Skip to main content

Rip Currents

Along the New Hampshire Seacoast, the presence of Rip Currents are one of our primary safety concerns for
our visitors.

Rip currents occur when waves push excess water volume towards shore, where it meets the beach and flows back out to sea. Over time, the excess water will carve out a small channel between two sandbars and strengthens the current. 

To the untrained eye, it can be difficult to spot rip currents. The best way to spot a rip current is to watch the waves that come to shore. Typically, waves will not break in a rip current, as the depth of the water and the flow of the current disrupt the wave coming to shore. These waveless areas often look welcoming to bathers due to the calm appearance and lack of breaking waves. Once in the current, the water depth increases and bathers would not be able to touch the bottom.
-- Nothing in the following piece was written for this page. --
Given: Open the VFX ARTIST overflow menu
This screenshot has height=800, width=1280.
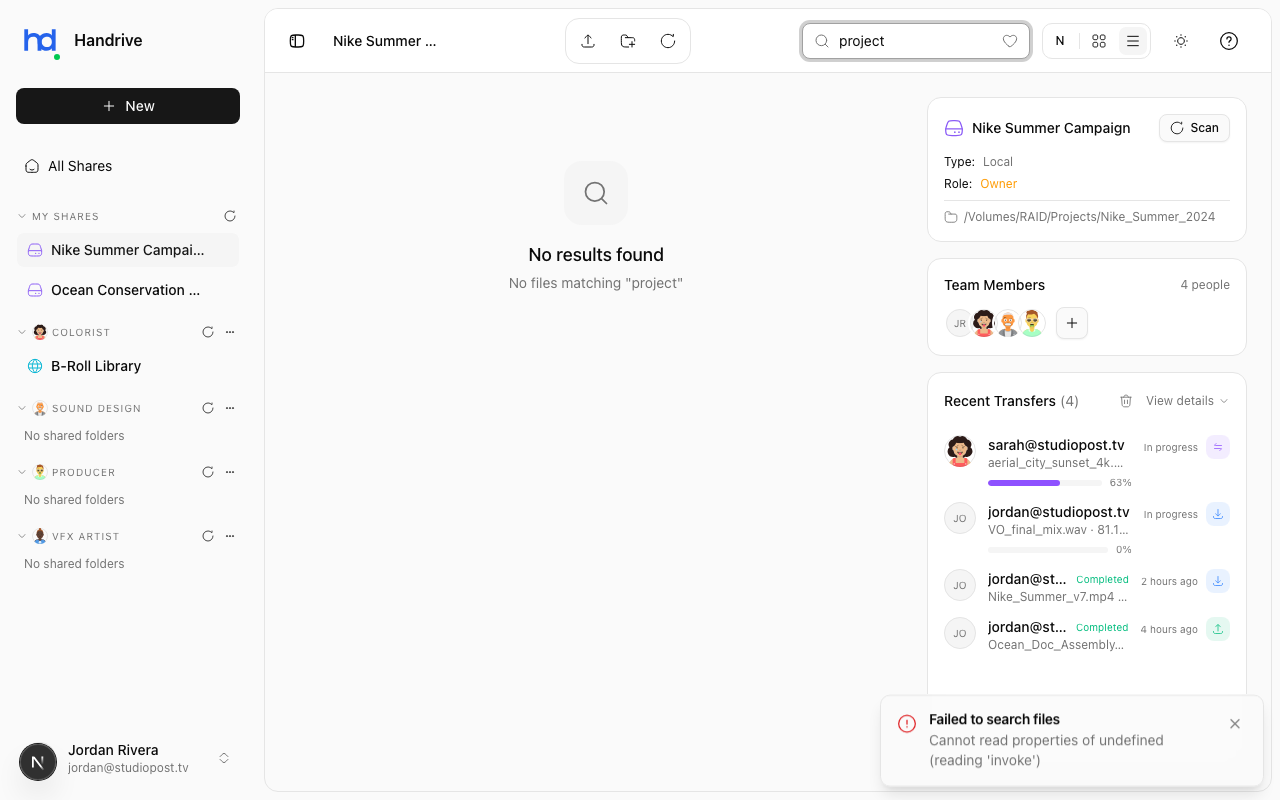Looking at the screenshot, I should pos(230,536).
If trapped in a rip current, the safest way to escape is to stay calm. Most rip currents are anywhere from 50 to 200 yards in length. The best practice if caught in a rip current is to float with the current without trying to resist it. If you do this you will reach the end of the current, where you can then swim parallel to shore until you’ve reached breaking waves that will help push you back to shore. 

If you see someone caught in a rip current, do not try to rescue them without the proper equipment or training. Alert the nearest lifeguard, or if lifeguards are not on duty, Call 911.

Know before you go!  Read the important information about Rip Currents: 


How can you tell where a Rip Current is?

  • Usually murkier and dark water
  • Waves are lower and choppier
  • Distinct out-current observable

How do you get out of a Rip Current?

  • Know how to swim
  • Swim at guarded beaches
  • Remain calm
  • Go with the current until you feel you can swim parallel to the shore then back to the beach. 
  • Never swim directly into the Rip because it will expend all your energy.
  • Float if you can’t swim.
  • Rip Currents pull you off shore but they do not have ability to pull you down.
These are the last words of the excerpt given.